Назарова удалось отвлечь, слава богу! Может, уберется теперь из его кабинета. И даст ему спокойно выпить положенный к этому времени почечный чай. От Огнева все вестей никаких нет. Тот должен был на рынке Марию Лагутину опросить. Мало ли что баба могла видеть! Соседи все же Беликовых. Сколько лет на одной улице. Это раз! А потом Горелов. Он же ей буквально прохода не давал несколько лет. Об этом он Назарову не стал рассказывать, когда тот заподозрил что-то такое. Ему разве можно что-то рассказывать? Он ведь сразу бабу в разработку возьмет.
Но сам знал об этом. От Огнева знал.
«Вот будет мужик на своем месте, да?» – с неожиданной завистью подумалось Хмелеву, когда он оглядывал запущенные стены своего кабинета. Тот в курсе всех дел, которые творятся в городе. Кто с кем спит, кто чем дышит, кто наркоту по-тихому толкает, кто краденое сбывает. Все знает! Ну и… пользуется своими знаниями себе во благо. Потому и дом у него большой. И две квартиры в городе новенькие под замком стоят. Одну, правда, Назаровым сдавал до недавнего времени. Станет теперь Танька там одна жить или к Иванченко сразу переедет? Огнев сказал, что будто стремительно у них развивается любовная история.
А капитан сегодня куда подастся? Ему ведь даже и ночевать теперь негде, раз Сашка пропала. Ну, или попросту деру дала.
– Я пошел.
Сергей встал, рубаха на животе разъехалась. Он с недовольной гримасой задвинул ногой под стул оторванные пуговицы. Вспомнил, что в машине остался один пакет с вещами, которые он не стал к Саше переносить. В нем были нестираные вещи. Их Таня ему из тазика из ванной покидала. И он к Саше нести их постеснялся. Сейчас как нельзя кстати придется какая-нибудь потная футболка.

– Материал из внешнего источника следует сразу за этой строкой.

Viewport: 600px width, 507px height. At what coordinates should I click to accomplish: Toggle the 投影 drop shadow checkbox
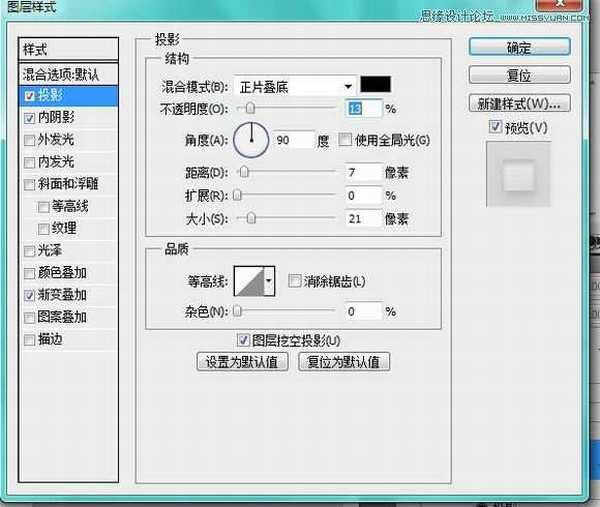point(29,96)
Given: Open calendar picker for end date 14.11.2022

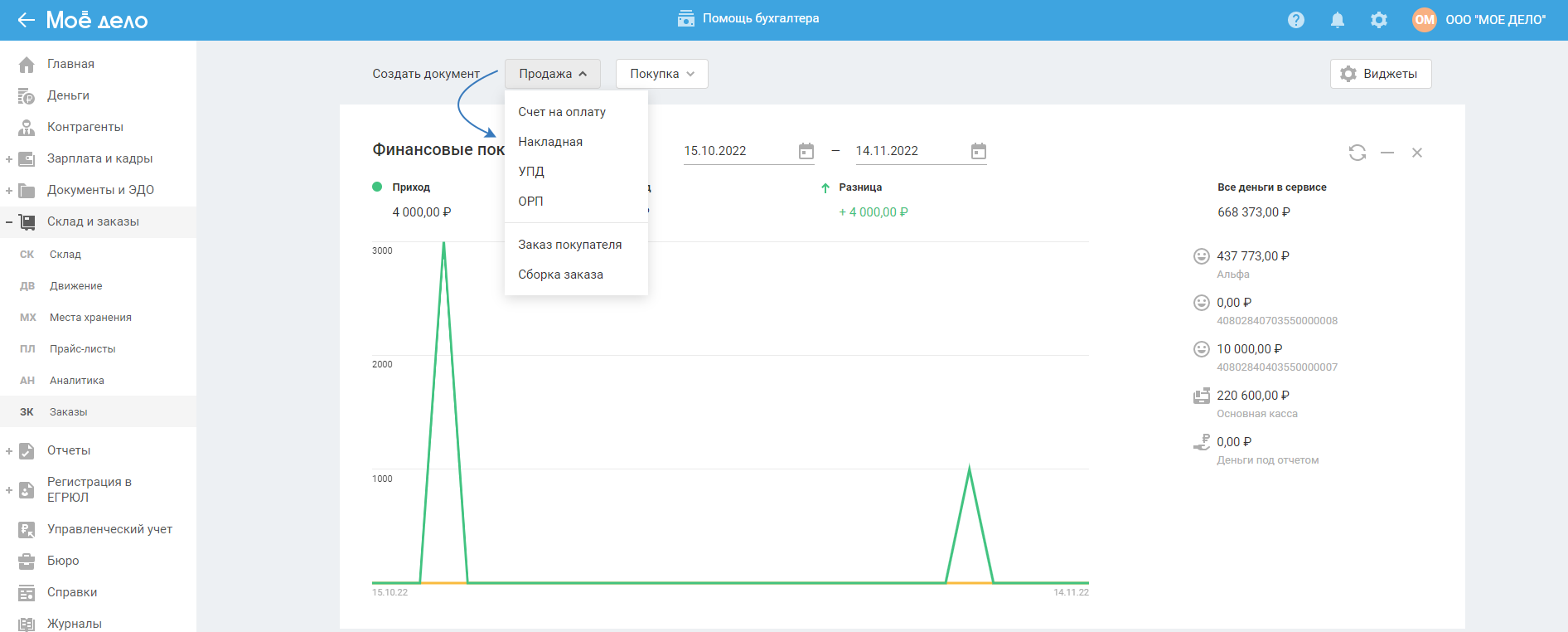Looking at the screenshot, I should pos(979,151).
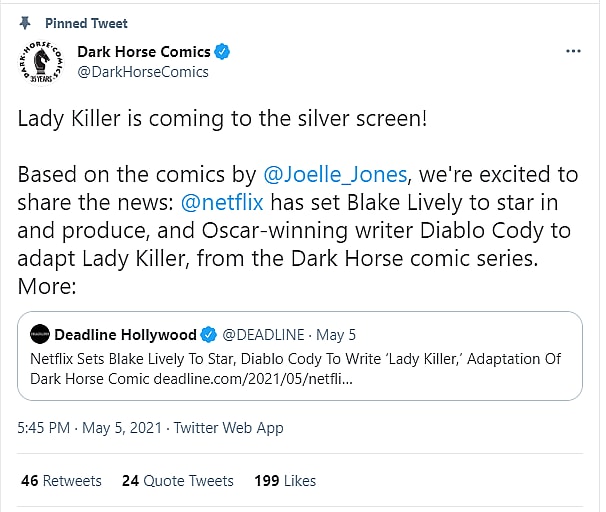Screen dimensions: 606x512
Task: Open the three-dot more options menu
Action: tap(573, 50)
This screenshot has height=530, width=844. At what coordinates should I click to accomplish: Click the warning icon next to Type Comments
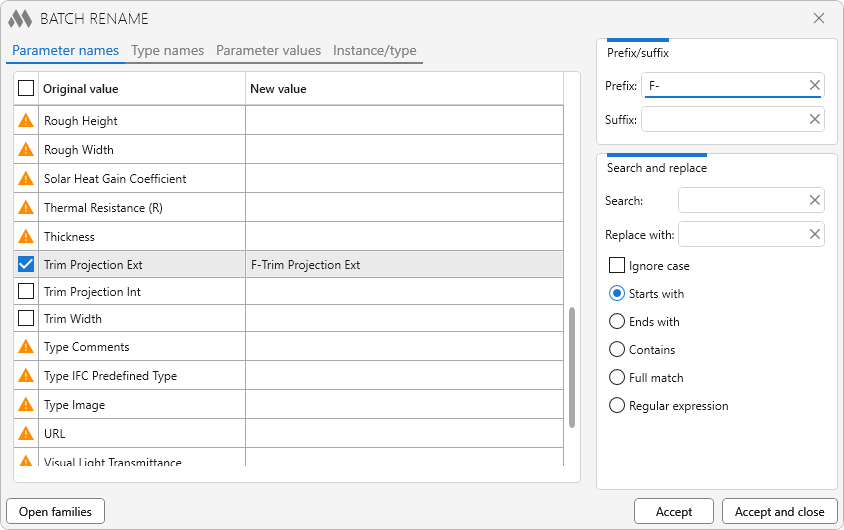click(26, 347)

Черт! Что происходит с его жизнью! Вдруг и правда Горелов увез Сашу, спасая именно от него?! Вдруг она послушалась старого друга своего отца и удрала от Назарова, заведомо зная, что жизнь с ним не сахар?
– Я пошел, – повторил он и вышел из кабинета Хмелева.

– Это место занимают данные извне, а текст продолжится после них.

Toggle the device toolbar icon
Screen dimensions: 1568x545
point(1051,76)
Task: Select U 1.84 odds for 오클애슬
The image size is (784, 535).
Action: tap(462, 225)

Он вышел на улицу, открыл багажник своей машины. В нос ударило кислым. Нестираные вещи в пакете перегрелись, запах его пота смешался с «ароматом» гниющих уже овощей. Он поморщился. Высыпал все вещи прямо в багажник, порылся. Нашел одну более-менее чистую футболку. Он ее, помнится, только надел, как тут же заляпал соком от персика. Зато не очень воняла. Он натянул ее на себя прямо у машины, сдернув рубашку без пуговиц и швырнув ее к грязным вещам. Вернулся в кабинет. И сразу набрал Иванченко.
– Да? – ответил тот ему на звонок осторожным голосом. – Серега, ты?
– Я… Никаких новостей по машине Горелова нет?
– Нет. Все на ушах, поверь. Все бухты осмотрели, все закоулки. Все записи в городе просмотрели. Команда была дана. Не появлялась машина нигде.